*EXERCISE:* Wherever a line in the records below contains "settings", copy that line.

*Stored records:*
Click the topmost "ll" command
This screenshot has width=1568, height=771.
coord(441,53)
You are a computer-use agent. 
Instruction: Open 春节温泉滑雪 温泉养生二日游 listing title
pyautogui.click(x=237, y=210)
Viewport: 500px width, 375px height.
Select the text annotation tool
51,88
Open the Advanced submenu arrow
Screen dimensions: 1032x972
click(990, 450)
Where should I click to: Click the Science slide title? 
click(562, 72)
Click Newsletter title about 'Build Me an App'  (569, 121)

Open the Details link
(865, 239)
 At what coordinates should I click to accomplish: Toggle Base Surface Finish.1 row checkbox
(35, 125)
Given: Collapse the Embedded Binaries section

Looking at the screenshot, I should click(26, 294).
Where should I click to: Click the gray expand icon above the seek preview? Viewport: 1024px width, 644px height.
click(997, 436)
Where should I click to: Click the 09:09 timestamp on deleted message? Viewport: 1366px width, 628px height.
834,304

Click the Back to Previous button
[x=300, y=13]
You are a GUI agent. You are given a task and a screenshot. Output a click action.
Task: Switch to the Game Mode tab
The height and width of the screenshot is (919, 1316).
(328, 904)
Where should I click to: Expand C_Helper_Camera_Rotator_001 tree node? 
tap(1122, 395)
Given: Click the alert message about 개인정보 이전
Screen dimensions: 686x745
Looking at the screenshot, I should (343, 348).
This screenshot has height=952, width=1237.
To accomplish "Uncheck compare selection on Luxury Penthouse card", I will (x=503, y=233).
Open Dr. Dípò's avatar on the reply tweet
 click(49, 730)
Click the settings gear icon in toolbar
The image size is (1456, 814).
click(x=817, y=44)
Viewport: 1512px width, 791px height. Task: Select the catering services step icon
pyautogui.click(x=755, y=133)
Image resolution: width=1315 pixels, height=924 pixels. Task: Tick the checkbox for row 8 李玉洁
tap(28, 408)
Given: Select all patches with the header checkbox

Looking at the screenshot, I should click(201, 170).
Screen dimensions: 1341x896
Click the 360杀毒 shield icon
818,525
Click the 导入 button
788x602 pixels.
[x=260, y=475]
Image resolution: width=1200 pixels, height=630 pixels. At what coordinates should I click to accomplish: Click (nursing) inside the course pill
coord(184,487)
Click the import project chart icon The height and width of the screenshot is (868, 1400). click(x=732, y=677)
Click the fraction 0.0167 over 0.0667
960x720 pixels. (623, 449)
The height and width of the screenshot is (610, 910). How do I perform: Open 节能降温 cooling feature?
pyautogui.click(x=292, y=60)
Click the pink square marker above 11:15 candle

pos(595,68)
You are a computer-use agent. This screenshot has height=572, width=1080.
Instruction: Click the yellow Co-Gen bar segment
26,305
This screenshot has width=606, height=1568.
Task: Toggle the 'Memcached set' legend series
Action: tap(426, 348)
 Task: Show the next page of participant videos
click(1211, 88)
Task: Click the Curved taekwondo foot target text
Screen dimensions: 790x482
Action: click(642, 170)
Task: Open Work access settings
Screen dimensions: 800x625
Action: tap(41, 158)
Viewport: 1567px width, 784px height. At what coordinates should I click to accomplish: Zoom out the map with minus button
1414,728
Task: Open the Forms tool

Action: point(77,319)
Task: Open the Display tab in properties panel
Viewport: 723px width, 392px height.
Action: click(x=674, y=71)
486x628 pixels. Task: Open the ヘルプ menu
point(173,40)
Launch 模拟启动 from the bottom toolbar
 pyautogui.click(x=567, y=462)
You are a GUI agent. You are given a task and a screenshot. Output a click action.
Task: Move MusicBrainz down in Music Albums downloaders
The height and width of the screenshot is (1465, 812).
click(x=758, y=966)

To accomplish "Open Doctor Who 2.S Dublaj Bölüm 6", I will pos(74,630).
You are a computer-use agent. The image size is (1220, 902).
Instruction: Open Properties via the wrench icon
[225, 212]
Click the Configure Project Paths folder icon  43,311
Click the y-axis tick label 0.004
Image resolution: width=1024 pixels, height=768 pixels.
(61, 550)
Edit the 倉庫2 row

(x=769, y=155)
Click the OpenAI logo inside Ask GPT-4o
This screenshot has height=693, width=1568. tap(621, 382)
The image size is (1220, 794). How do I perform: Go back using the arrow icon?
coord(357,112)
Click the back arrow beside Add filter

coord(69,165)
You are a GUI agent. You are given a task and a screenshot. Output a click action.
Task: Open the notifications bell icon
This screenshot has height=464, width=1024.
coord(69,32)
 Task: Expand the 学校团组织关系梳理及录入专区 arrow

*ANSWER AREA:*
Click the settings gear icon in toolbar
Task: Open Work access settings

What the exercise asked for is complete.